You can figure out what the script seems to be trying for, more or less, but it never feels as if it's being communicated as fluidly as it ought to be. Take Hsiang's friendship with a local petty crook (Na Dow, who also appeared in Parking) - one assumes the boy considers himself that cut off from his peers he's happy to go along with anyone who's decent to him, even a bumbling thug. But though their relationship has some pleasingly earthy comic moments, is it really enough to justify Hsiang helping him burgle empty houses, even hold up a classroom full of children for the money for their school trip? Bi Xiao Hai does reasonably well for a young actor, but his blank stare doesn't hold the answer, even if it's just to say he doesn't have a clue.

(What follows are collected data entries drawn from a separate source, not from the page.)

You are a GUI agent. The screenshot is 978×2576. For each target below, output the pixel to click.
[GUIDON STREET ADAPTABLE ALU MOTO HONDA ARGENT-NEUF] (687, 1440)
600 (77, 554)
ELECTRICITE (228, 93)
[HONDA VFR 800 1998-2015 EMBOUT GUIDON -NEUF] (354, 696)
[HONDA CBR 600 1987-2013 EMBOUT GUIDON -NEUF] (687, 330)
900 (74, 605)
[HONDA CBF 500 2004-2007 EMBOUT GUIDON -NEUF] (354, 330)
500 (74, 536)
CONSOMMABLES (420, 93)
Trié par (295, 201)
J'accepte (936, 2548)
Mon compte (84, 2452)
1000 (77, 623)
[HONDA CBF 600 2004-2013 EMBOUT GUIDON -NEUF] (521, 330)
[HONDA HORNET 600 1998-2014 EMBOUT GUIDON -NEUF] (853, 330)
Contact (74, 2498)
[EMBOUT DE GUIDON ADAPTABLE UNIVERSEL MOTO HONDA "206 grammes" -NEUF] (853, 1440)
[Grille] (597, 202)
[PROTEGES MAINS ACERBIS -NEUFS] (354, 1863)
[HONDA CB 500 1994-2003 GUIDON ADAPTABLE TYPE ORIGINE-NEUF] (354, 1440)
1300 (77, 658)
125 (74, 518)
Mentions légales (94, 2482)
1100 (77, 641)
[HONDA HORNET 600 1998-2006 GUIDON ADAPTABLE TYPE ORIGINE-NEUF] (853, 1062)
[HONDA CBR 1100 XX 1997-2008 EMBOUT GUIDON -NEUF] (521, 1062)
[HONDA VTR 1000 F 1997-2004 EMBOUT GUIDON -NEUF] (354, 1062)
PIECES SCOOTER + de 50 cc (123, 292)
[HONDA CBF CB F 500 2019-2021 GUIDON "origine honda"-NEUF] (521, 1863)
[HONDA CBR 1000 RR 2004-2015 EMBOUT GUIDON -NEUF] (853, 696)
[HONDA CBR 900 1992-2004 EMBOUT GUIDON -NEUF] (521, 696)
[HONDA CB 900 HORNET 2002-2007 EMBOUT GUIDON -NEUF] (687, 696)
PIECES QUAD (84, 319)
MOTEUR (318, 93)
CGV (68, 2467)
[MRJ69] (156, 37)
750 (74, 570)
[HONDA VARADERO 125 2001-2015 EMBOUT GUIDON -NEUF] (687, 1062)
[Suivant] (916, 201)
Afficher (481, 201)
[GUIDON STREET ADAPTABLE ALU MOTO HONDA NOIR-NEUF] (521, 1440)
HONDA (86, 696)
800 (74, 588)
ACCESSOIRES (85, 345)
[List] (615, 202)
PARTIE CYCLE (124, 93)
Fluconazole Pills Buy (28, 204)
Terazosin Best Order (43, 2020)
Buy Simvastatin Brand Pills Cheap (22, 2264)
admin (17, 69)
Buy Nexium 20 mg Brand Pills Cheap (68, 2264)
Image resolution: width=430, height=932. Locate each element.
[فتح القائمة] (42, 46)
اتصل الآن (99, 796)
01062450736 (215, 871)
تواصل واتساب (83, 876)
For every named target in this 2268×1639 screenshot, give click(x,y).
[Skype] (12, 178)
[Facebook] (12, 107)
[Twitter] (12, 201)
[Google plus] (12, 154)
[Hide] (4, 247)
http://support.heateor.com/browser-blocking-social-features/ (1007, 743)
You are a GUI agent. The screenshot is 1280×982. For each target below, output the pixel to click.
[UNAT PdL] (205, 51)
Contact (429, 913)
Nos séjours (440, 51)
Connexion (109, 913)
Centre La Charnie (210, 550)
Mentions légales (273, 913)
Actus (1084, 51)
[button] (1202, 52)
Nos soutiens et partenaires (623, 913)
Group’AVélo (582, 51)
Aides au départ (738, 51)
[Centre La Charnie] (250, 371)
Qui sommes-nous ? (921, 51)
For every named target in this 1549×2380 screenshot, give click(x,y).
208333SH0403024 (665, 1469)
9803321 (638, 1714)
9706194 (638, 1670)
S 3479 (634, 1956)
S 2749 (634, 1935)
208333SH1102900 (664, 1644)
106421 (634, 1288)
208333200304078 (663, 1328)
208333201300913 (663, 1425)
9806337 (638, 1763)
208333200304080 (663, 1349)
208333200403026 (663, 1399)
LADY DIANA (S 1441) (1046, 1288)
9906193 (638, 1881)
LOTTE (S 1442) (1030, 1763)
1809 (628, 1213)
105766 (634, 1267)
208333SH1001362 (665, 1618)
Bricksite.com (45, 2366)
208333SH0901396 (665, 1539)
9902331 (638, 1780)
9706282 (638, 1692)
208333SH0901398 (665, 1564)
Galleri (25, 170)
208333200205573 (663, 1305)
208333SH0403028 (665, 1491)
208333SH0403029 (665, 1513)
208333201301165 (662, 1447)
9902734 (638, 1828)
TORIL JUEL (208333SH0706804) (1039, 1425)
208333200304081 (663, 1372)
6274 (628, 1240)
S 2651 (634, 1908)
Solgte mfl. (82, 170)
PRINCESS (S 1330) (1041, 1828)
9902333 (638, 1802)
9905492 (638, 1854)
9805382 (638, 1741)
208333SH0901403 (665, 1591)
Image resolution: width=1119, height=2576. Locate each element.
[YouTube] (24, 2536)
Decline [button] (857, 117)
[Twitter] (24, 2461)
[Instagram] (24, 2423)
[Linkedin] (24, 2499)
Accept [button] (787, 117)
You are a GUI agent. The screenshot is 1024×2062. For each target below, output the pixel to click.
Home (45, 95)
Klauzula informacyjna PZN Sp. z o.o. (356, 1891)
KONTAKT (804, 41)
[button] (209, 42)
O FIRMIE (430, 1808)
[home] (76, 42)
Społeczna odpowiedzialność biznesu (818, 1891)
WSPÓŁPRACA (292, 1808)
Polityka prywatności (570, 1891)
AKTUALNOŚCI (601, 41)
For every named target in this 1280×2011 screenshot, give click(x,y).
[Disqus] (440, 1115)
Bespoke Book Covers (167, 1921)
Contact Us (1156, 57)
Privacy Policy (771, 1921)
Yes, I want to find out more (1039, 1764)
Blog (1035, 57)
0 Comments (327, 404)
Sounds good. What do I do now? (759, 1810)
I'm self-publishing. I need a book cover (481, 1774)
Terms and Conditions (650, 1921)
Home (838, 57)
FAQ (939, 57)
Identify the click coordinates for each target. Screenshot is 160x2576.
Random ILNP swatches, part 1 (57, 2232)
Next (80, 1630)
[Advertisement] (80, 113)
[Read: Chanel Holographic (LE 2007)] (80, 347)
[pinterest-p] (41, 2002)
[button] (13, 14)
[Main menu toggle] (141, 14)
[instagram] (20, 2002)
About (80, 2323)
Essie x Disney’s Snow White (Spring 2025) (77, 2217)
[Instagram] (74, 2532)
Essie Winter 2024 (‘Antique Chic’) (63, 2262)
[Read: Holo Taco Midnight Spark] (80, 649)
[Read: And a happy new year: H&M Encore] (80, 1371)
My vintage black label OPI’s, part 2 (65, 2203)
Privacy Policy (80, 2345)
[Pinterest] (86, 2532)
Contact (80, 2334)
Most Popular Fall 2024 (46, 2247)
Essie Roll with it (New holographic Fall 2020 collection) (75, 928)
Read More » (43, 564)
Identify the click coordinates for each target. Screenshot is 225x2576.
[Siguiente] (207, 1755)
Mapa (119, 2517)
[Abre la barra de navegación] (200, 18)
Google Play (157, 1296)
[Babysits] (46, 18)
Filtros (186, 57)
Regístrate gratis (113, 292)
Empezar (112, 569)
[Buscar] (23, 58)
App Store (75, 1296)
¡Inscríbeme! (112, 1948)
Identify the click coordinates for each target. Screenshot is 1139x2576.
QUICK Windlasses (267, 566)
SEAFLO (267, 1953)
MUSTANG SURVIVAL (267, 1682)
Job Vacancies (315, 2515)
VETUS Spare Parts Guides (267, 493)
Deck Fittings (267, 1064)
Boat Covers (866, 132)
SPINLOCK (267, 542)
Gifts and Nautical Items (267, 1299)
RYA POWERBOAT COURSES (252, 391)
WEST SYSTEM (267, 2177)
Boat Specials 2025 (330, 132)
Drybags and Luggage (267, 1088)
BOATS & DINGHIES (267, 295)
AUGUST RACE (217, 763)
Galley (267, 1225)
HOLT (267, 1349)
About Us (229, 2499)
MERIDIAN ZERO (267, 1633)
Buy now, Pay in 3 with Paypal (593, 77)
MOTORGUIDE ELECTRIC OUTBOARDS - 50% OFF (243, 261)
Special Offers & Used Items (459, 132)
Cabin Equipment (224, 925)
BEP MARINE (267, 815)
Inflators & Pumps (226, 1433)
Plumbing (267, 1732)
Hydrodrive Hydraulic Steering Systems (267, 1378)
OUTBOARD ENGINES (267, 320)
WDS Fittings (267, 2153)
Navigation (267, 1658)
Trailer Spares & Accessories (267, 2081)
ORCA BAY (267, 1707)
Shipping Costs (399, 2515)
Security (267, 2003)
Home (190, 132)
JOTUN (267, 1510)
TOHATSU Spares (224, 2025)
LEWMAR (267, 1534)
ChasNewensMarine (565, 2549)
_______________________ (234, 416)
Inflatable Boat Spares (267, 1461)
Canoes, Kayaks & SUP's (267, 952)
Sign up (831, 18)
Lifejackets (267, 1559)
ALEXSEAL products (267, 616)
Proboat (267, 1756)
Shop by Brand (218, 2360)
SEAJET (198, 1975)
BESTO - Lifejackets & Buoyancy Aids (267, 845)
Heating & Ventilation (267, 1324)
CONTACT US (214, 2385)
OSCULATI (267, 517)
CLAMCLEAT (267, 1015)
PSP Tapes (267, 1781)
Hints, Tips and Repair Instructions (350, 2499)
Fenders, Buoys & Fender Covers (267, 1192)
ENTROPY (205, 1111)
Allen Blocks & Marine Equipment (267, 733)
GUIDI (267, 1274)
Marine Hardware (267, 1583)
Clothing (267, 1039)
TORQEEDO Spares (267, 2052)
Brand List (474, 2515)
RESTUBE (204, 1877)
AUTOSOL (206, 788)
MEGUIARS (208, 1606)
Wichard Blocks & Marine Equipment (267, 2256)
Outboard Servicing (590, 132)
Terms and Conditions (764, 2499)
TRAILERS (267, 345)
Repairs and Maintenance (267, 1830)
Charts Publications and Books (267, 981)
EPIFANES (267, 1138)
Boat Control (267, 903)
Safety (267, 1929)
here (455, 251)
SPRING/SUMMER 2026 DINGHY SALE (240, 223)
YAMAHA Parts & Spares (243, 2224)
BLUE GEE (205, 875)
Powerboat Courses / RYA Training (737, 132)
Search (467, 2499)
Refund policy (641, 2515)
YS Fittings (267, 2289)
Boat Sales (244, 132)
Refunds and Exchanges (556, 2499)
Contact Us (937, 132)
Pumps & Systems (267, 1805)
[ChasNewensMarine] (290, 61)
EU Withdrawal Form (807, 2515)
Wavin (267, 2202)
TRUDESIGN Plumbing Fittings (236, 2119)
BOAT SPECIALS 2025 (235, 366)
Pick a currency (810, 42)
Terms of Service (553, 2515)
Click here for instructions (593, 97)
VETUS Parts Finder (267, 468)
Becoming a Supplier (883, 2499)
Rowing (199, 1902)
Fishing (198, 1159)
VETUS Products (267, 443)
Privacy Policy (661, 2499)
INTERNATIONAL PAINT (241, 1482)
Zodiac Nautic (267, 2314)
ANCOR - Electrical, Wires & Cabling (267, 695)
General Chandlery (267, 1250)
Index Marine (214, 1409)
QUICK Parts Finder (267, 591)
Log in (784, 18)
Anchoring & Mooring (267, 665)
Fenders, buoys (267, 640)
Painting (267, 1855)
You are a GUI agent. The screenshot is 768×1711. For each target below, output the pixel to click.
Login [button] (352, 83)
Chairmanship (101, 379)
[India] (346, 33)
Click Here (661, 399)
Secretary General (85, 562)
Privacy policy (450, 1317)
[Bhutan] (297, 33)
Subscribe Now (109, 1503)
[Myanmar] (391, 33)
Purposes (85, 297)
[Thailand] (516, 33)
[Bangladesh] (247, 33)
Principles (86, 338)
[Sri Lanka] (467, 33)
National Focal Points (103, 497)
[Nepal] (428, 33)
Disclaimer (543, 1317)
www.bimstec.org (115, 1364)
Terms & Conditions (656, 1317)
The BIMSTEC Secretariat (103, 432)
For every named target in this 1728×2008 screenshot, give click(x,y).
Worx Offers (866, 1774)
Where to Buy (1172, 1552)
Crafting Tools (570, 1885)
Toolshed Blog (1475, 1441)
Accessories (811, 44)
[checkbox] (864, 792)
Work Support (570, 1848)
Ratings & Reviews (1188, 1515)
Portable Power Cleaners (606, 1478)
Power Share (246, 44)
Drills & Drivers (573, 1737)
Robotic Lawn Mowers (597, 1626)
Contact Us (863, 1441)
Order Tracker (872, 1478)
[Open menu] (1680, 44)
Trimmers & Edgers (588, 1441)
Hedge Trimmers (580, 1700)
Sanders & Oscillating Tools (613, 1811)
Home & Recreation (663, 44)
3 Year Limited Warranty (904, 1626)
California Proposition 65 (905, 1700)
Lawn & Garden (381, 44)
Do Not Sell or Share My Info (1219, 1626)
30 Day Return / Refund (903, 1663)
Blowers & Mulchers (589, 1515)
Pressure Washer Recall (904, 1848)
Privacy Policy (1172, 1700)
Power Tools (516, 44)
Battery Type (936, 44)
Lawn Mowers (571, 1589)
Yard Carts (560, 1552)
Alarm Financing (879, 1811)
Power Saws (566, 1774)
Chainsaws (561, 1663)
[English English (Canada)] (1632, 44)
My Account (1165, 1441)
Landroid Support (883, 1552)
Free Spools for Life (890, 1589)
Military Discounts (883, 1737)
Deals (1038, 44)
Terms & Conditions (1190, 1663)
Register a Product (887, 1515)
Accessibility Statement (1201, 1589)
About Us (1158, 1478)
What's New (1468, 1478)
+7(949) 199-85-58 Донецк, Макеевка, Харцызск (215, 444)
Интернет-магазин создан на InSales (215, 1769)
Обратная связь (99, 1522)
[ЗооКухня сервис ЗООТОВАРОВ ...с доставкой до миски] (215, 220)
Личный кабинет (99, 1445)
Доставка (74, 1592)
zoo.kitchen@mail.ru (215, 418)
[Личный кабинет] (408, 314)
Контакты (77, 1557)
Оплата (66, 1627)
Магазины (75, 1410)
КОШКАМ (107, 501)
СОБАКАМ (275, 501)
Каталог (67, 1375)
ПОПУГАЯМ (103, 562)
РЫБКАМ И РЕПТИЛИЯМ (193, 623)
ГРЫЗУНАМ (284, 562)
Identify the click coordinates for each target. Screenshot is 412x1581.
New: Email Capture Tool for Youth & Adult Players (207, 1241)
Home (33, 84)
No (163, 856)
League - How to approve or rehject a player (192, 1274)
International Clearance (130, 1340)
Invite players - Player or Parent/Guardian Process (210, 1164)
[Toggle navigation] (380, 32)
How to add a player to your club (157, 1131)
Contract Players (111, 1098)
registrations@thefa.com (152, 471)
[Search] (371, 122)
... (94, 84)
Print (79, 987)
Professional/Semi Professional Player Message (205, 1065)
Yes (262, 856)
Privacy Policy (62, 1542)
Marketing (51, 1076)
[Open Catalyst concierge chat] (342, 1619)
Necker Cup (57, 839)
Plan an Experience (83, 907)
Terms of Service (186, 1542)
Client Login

And the framing device never makes the impact it should. The first portrait is promising, touching and pathetic all at once, but the others drift into tiresome cliché (think about it for a while and you can probably guess the last one). Again, while the supporting cast manage to get the script to spark into life occasionally - seeing Hsiang verbally sparring with his teacher (Terri Kwan, Prince of Tears) is a standout moment - none of them are fleshed out enough to warrant the idea the boy would consider any of them as defining who he is. And yes, a child's actions or priorities can often seem bizarre from an adult perspective, but Chung doesn't give any indication this was part of the plan. Too much of Portrait feels like watching a small boy do stupid things for no particular reason.
There are times you can see the man who made Parking at work. The Fourth Portrait is a truly gorgeous film, seen through a faint, grimy blue filter bathed in golden light, with DP Nagao Nakashima turning in some beautiful, poster-worthy shots in a subtle, almost off-hand way. Some scenes, much of the first act in particular, match that combination of arthouse whimsy and wry, bitter black humour that made Parking such a joy. And there's little if anything you could single out as bad; Chung's talent and identity as a Taiwanese director are still very much in evidence, from his technical skill, to his choice of cast and crew and even his comic asides. It's just that Portrait lacks the impetus to bring all of this together.
Coming of age stories are nothing new, in Asia as much as anywhere else, and The Fourth Portrait doesn't come close to troubling the heavyweights in the genre. Even relative fluff like Life is Wonderful has more energy and flair, to say nothing of big event movies like Patrick Tam's After This, Our Exile or a masterpiece like Edward Yang's A Brighter Summer Day. Portrait might still be worth watching for completists, and it suggests Chung Mong-Hong might still have something markedly better in him, but it's so profoundly unfulfilling after his first film - let alone sat next to the competition - it can't really be recommended.